Re: A sets algorithm

2016-02-08 Thread Chris Angelico
On Tue, Feb 9, 2016 at 3:13 PM, Steven D'Aprano
 wrote:
> On Tuesday 09 February 2016 02:11, Chris Angelico wrote:
>
>> That's fine for comparing one file against one other. He started out
>> by saying he already had a way to compare files for equality. What he
>> wants is a way to capitalize on that to find all the identical files
>> in a group. A naive approach would simply compare every file against
>> every other, for O(N*N) comparisons - but a hash lookup can make that
>> O(N) on the files themselves, plus (I think) an O(N log N) hash
>> comparison job, which has much lower constant factors.
>
> You're mixing up N's there :-) In the first two (compare every file against
> every other file, and hash lookup), N stands for the number of files. But in
> the hash comparison, well, I'm not sure what you mean by that, unless you
> mean the calculation of the hash itself, which will be O(M) where M is the
> size of the file.
>
> Unfortunately, even using a hash, you still have to do O(N**2) work, or
> rather, O(N*M) where N is the number of files and M is their size.
>

My intention was that every N was "number of files being compared",
but it's possible I made a mistake elsewhere. Assuming the hashes
become integers too large for a bucket sort (which they certainly
will, unless you want inordinate numbers of hash collisions), the code
would look something like this:

hash_to_filename = defaultdict(list)
for fn in files:
# Step 1: Hash every file.
hash = calculate_hash(fn)

# Step 2: Locate all pairs of files with identical hashes
hash_to_filename[hash].append(fn)


This loop executes once for each file, so calculate_hash() is called
once for each file. The cost of that is O(N), or possibly O(N*M).

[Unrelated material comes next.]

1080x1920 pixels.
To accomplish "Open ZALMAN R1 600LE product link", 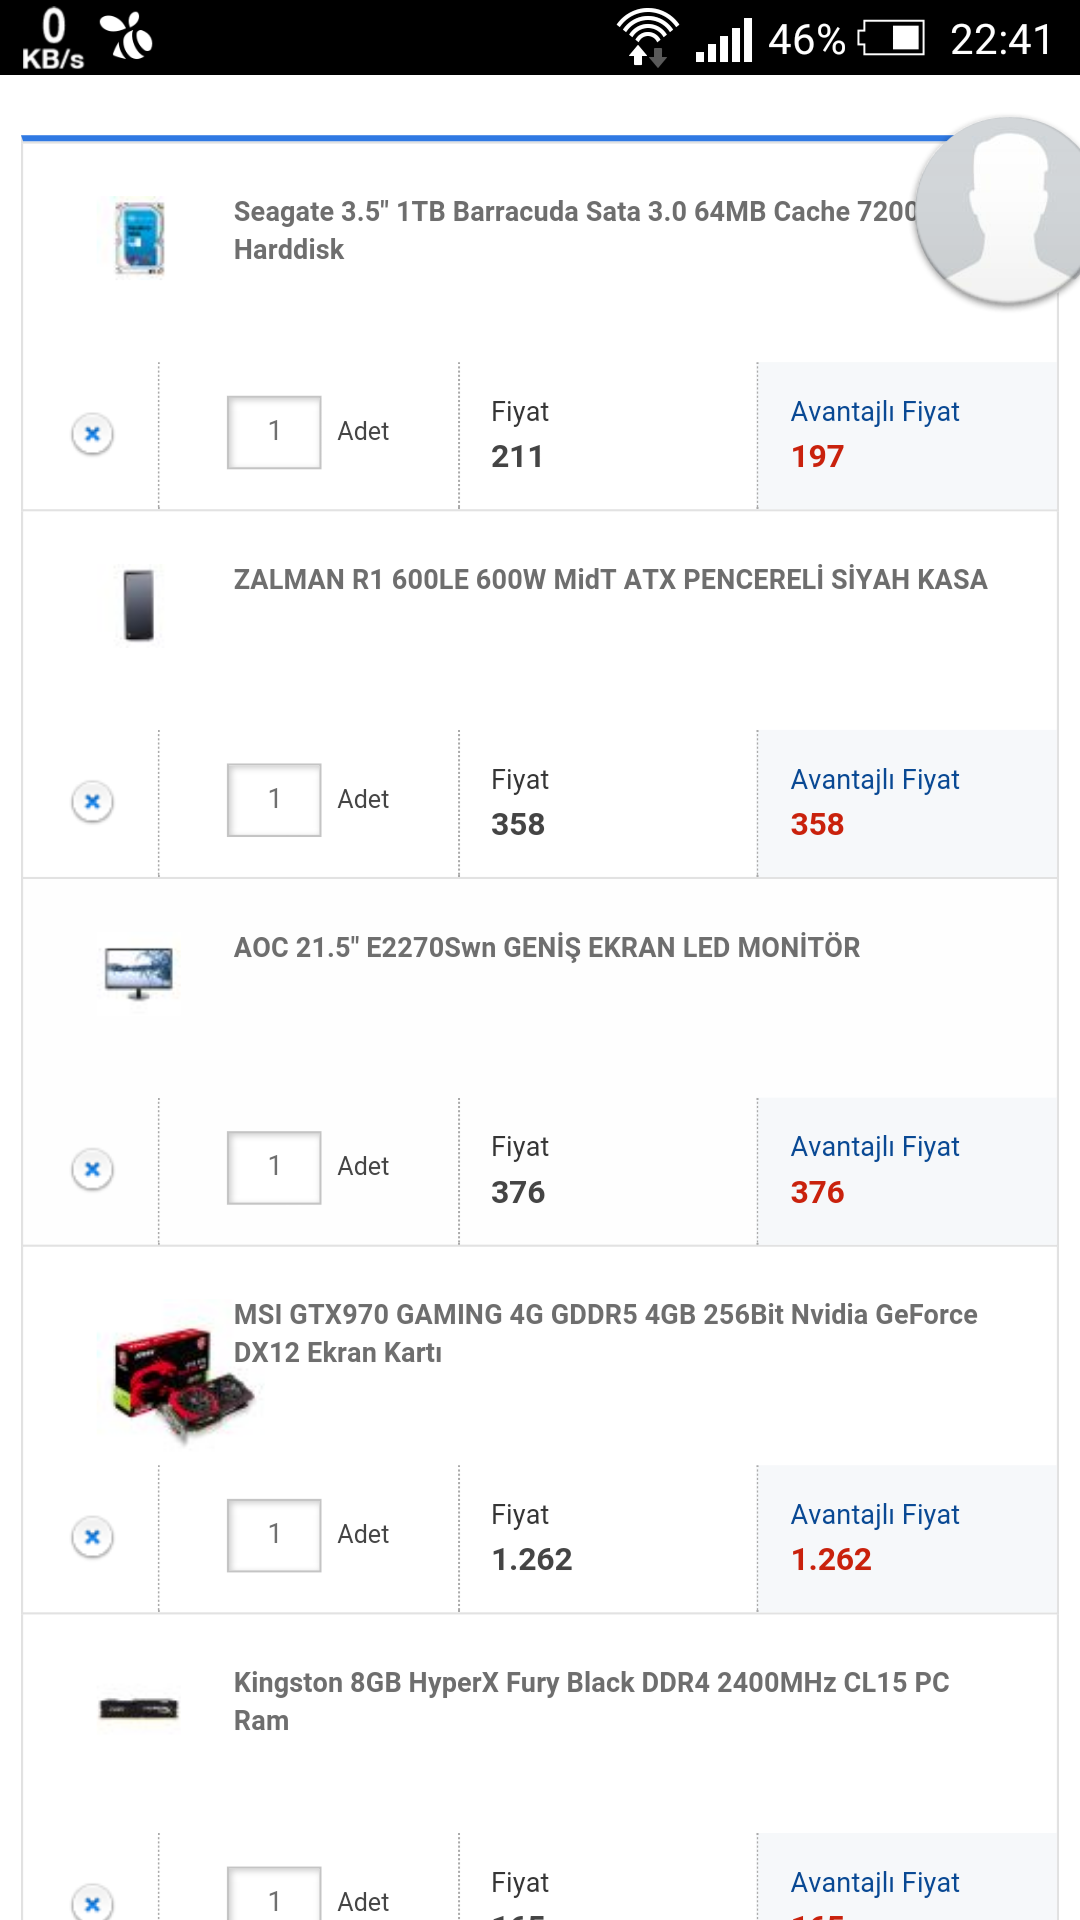I will pos(610,580).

If
you're fairly sure the files are going to differ in size, you could
use the file size *as* the hash - it's cheap to calculate (no M
component whatsoever - just a stat call, and even that could be
optimized away in some cases, eg if you're scanning a whole
directory), but isn't cryptographically secure and ignores file
content altogether.

The second step involves one dictionary lookup or insertion for each
file. That's an O(log N) operation, where N is the number of elements
in the dictionary. So yes, it's not quite the same as the number of
files (if every file exists exactly twice, this N will be half the
other N), but it's broadly going to correspond. And an O(log N)
operation performed N times has an overall cost of O(N log N).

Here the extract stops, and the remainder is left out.